Messieurs, il y a moins d’un an, en mars dernier, une partie du gouvernement provisoire semblait croire à la nécessité de se perpétuer. Des publications officielles, placardées au coin des rues, affirmaient que l’éducation politique de la France n’était pas faite, qu’il était dangereux de livrer au pays, dans l’état des choses, l’exercice de sa souveraineté, et qu’il était indispensable que le pouvoir qui était alors debout prolongeât sa durée. En même temps, un parti, qui se disait le plus avancé, une opinion qui se proclamait exclusivement républicaine, qui déclarait avoir fait la république, et qui semblait penser que la république lui appartenait, cette opinion jetait le cri d’alarme, demandait hautement l’ajournement des élections, et dénonçait aux patriotes, aux républicains, aux bons citoyens, l’approche d’un danger immense et imminent. Cet immense danger qui approchait, messieurs, — c’était vous. (Très bien ! très bien !) C’était l’assemblée nationale à laquelle je parle en ce moment. (Nouvelle approbation.)

Ces élections fatales, qu’il fallait ajourner à tout prix pour le salut public, et qu’on a ajournées, ce sont les élections dont vous êtes sortis. (Profonde sensation.)

Eh bien, messieurs, ce qu’on disait, il y a dix mois, de l’assemblée constituante, on le dit aujourd’hui de l’assemblée législative.

Je laisse vos esprits conclure, je vous laisse interroger vos consciences, et vous demander à vous-mêmes ce que vous avez été, et ce que vous avez fait. Ce n’est pas ici le lieu de détailler tous vos actes ; mais ce que je sais, c’est que la civilisation, sans vous, eût été perdue, c’est que la civilisation a été sauvée par vous. Or sauver la civilisation, c’est sauver la vie à un peuple. Voilà ce que vous avez fait, voilà comment vous avez répondu aux prophéties sinistres qui voulaient retarder votre avènement. (Vive et universelle approbation.)

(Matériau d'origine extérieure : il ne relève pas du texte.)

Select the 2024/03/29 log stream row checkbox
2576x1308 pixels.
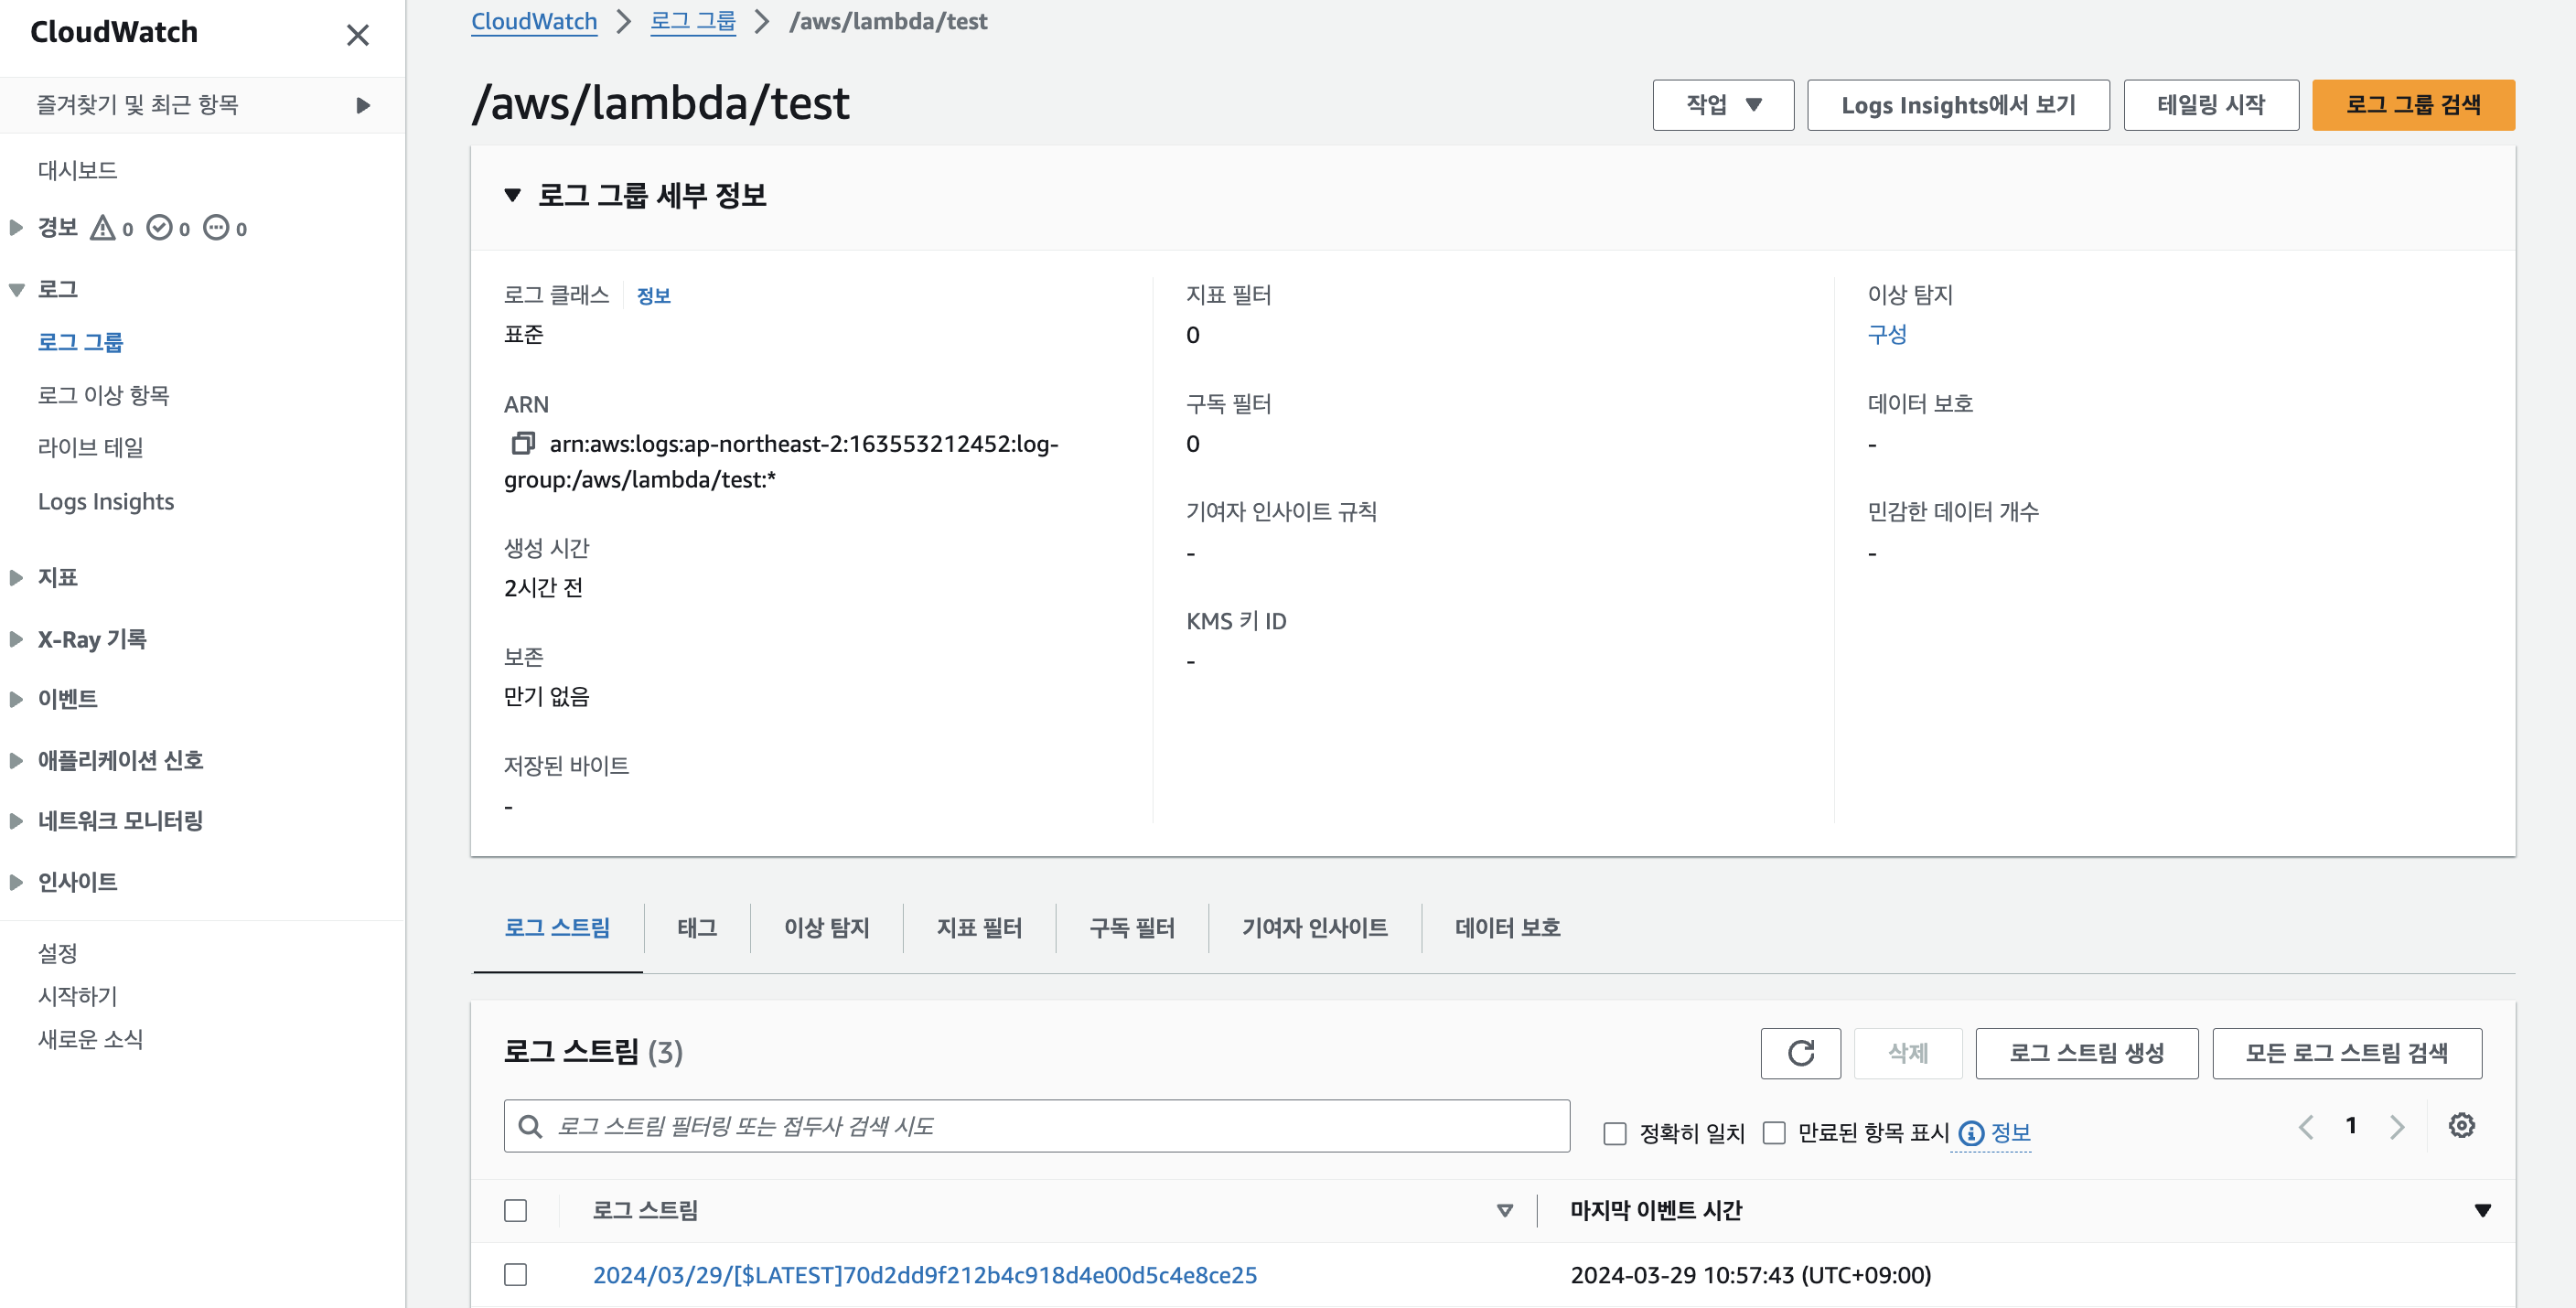point(515,1274)
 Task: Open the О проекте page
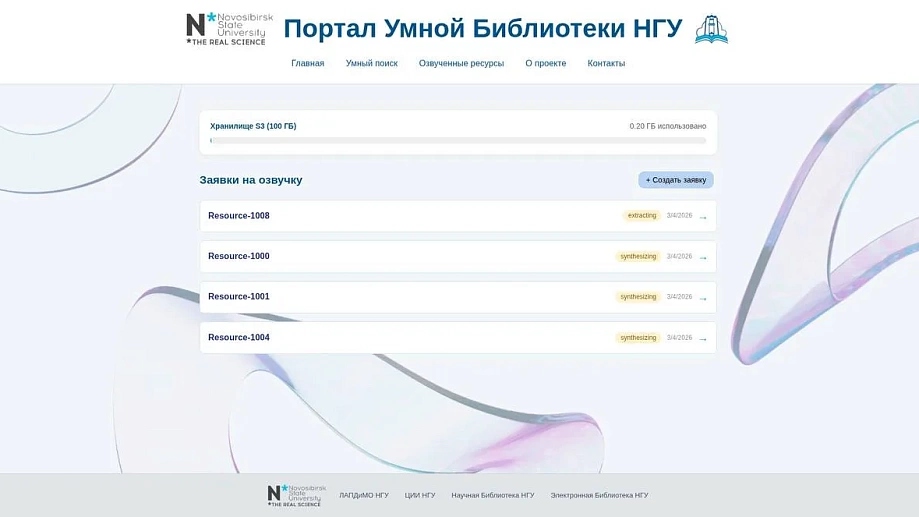coord(546,63)
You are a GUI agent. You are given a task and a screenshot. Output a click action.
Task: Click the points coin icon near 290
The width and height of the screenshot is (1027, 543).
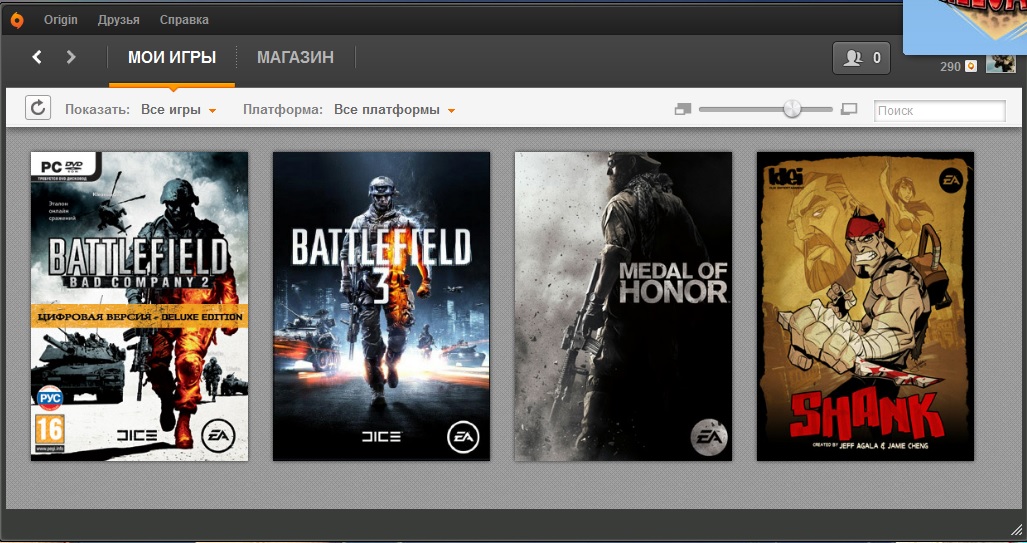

Messieurs, j’insiste. Ce qu’on disait, avant, de vous, on le dit aujourd’hui de vos successeurs ; aujourd’hui, comme alors, on fait de l’assemblée future un péril ; aujourd’hui, comme alors, on se défie de la France, on se défie du peuple, on se défie du souverain. D’après ce que valaient les craintes du passé, jugez ce que valent les craintes du présent. ( Mouvement.)

On peut l’affirmer hautement, l’assemblée législative répondra aux prévisions mauvaises comme vous y avez répondu vous-mêmes, par son dévouement au bien public.

Messieurs, dans les faits que je viens de citer, dans le rapprochement que je viens de faire, dans beaucoup d’autres actes que je ne veux pas rappeler, car j’apporte à cette discussion une modération profonde (C’est vrai.), dans beaucoup d’autres actes, qui sont dans toutes les mémoires, il n’y a pas seulement la réfutation d’un argument, il y a une évidence, il y a un enseignement. Cette évidence, cet enseignement, les voici : c’est que depuis onze mois, chaque fois qu’il s’agit de consulter le pays, on hésite, on recule, on cherche des faux-fuyants. (Oui ! oui ! non ! non !)

M. de La Rochejaquelein. — On insulte constamment au suffrage universel.

Un membre. — Mais on a avancé l’époque de l’élection du président.

M. Victor Hugo. — Je suis certain qu’en ce moment je parle à la conscience de l’assemblée.

Et savez-vous ce qu’il y a au fond de ces hésitations ? Je le dirai. (Rumeurs. — Parlez ! parlez !) Mon Dieu, messieurs, ces murmures ne m’étonnent ni ne m’intimident. (Exclamations.)

Ceux qui sont à cette tribune y sont pour entendre des murmures, de même que ceux qui sont sur ces bancs y sont pour entendre des vérités. Nous avons écouté vos vérités, écoutez les nôtres. (Mouvement prolongé.)

Messieurs, je dirai ce qu’il y avait au fond de ces hésitations, et je le dirai hautement, car la liberté de la tribune n’est rien sans la franchise de l’orateur. Ce qu’il y a au fond de tout cela, de tous ces actes que je rappelle, ce qu’il y a, c’est une crainte secrète du suffrage universel.

Et, je vous le dis, à vous qui avez fondé le gouvernement républicain sur le suffrage universel, à vous qui avez été longtemps le pouvoir tout entier, je vous le dis : il n’y a rien de plus grave en politique qu’un gouvernement qui tient en défiance son principe. (Profonde sensation.)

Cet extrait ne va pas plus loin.